# START OF Data rows

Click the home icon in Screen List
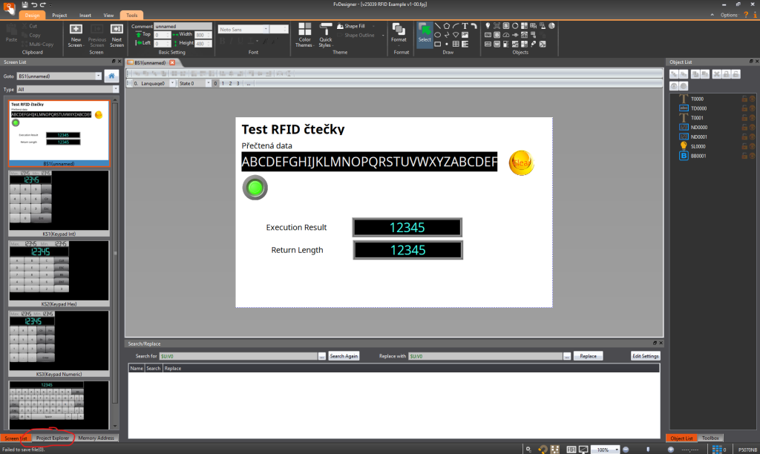This screenshot has width=760, height=454. point(111,76)
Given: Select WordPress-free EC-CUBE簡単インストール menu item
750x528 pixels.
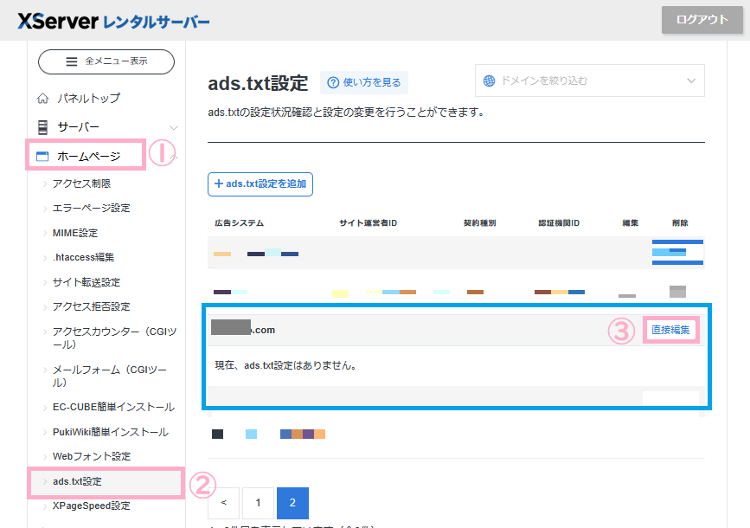Looking at the screenshot, I should pyautogui.click(x=112, y=407).
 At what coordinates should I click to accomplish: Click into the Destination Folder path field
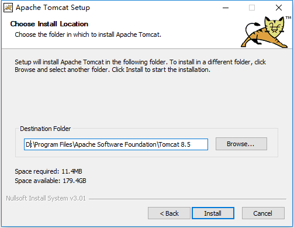pyautogui.click(x=116, y=144)
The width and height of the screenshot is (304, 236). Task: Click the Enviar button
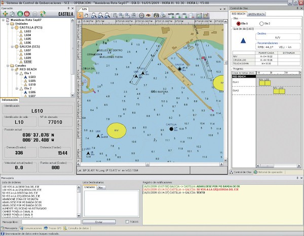click(99, 222)
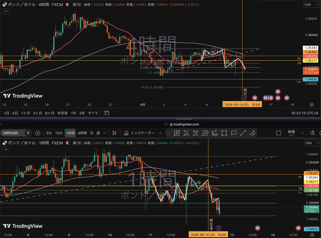Open USD currency dropdown on upper chart
Image resolution: width=321 pixels, height=238 pixels.
tap(311, 4)
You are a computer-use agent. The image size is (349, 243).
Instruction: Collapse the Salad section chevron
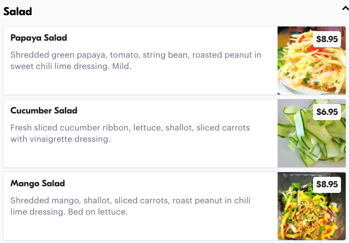[x=345, y=8]
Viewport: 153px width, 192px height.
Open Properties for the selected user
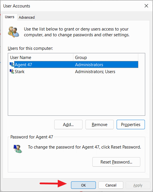[131, 125]
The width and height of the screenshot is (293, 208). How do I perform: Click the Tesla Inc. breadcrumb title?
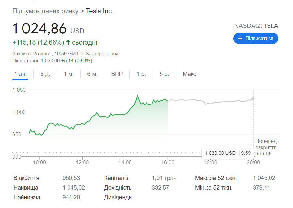click(100, 11)
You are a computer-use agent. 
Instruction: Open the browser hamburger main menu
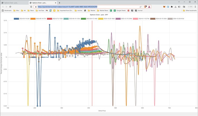coord(195,7)
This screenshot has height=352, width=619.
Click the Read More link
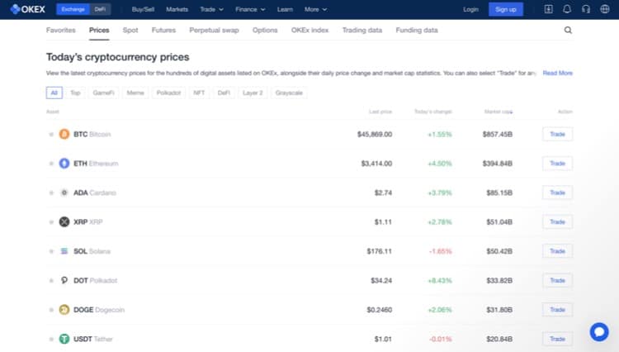[557, 73]
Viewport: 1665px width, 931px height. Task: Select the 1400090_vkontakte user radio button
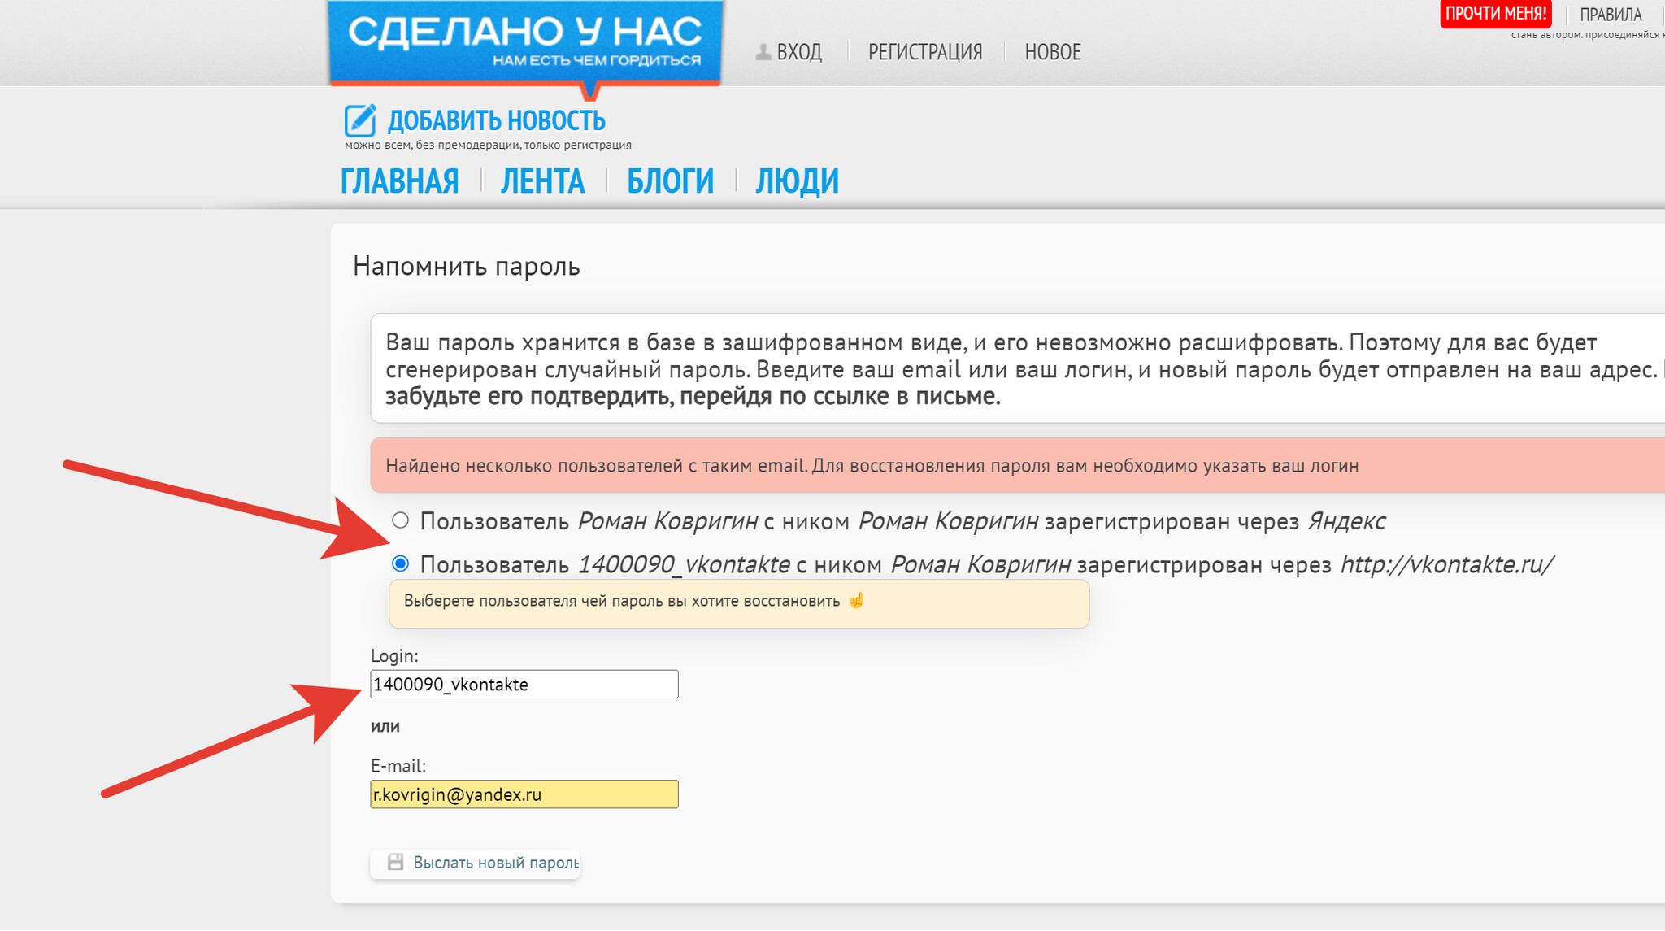click(400, 563)
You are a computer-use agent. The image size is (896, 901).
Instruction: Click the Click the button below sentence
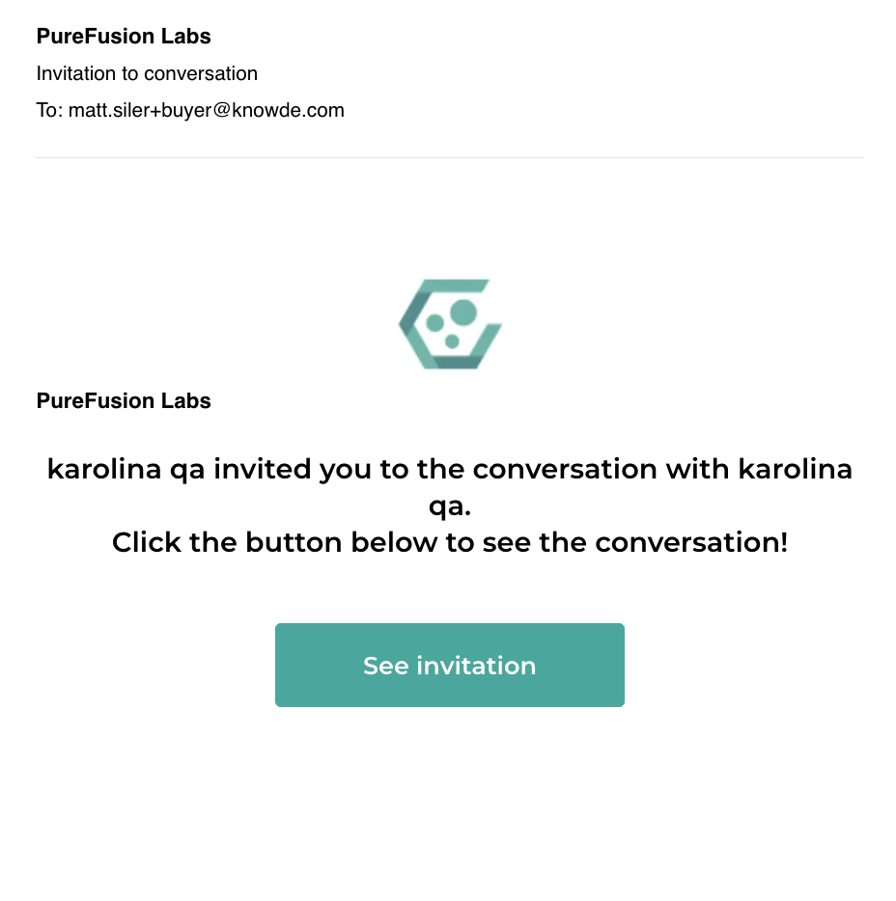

# END OF Data rows

**The request**: Please reproduce every row above word for word, leaving out the pictures.

**Full response**:
Click the home icon in Screen List
This screenshot has width=760, height=454. point(111,76)
Given: Select WordPress-free EC-CUBE簡単インストール menu item
750x528 pixels.
Looking at the screenshot, I should pyautogui.click(x=112, y=407).
 At what coordinates should I click to accomplish: Click into the Destination Folder path field
pyautogui.click(x=116, y=144)
The width and height of the screenshot is (304, 236). Task: Click the Enviar button
click(99, 222)
Open USD currency dropdown on upper chart
Image resolution: width=321 pixels, height=238 pixels.
tap(311, 4)
You are a computer-use agent. The image size is (349, 243).
Instruction: Collapse the Salad section chevron
[x=345, y=8]
Viewport: 153px width, 192px height.
Open Properties for the selected user
[131, 125]
The width and height of the screenshot is (293, 208). How do I perform: Click the Tesla Inc. breadcrumb title?
click(100, 11)
You are a computer-use agent. 
Instruction: Open the browser hamburger main menu
coord(195,7)
This screenshot has height=352, width=619.
Click the Read More link
[557, 73]
Viewport: 1665px width, 931px height. Task: Select the 1400090_vkontakte user radio button
click(400, 563)
You are a computer-use agent. The image size is (896, 901).
Instruction: Click the Click the button below sentence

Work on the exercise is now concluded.